Some might argue, with reason, that people have always reinterpreted their religious tradition in a manner that is in line with their current concerns. But credible interpretation must rest on a genuine engagement with tradition and certainly more than a cursory knowledge of its texts; it can’t just be about individual preferences and selective appropriation of a passage here and a passage there. The idea that it is irrelevant to enter into a dialogue with a community of other interpreters, past and present, and that all that matters is one’s own personal experience is itself a product of the extreme individualism of the modern Western mind set. It is certainly not a teaching of Buddhism, and as Thanissaro Bhikkhu shows, it is a mistake to think that it is the message of the Kalama Sutta.

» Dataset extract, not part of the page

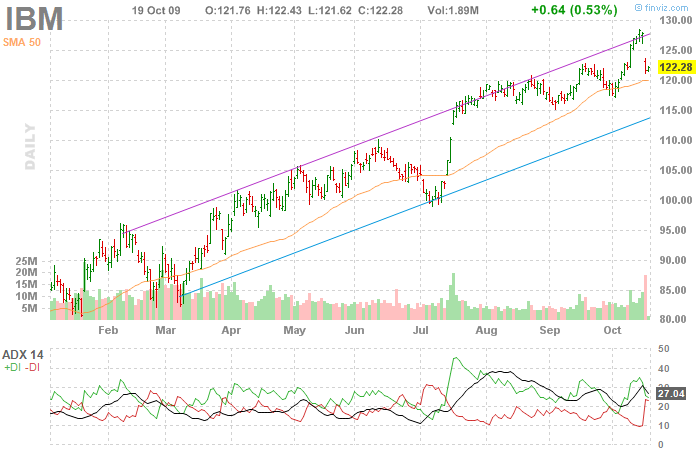
Task: Select the Oct marker on time axis
Action: pyautogui.click(x=613, y=329)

If we see the interpretation of tradition as a purely individual matter, our Buddhism will fail to challenge some of the deep assumptions that condition how we moderns construe the world and, in the process, we would, ironically, reinforce our own preconceptions. On the other hand, there is no unmediated reading of a text; there is always the process of interpretation. Every culture interprets Buddhism in a manner that addresses its needs and reflects its own deepest experience of self and world. It is naïve to think that it could be otherwise. But by taking a critical look at how partial readings undermine the Buddhist conversation, we can perhaps read texts and tradition in a richer and fuller way.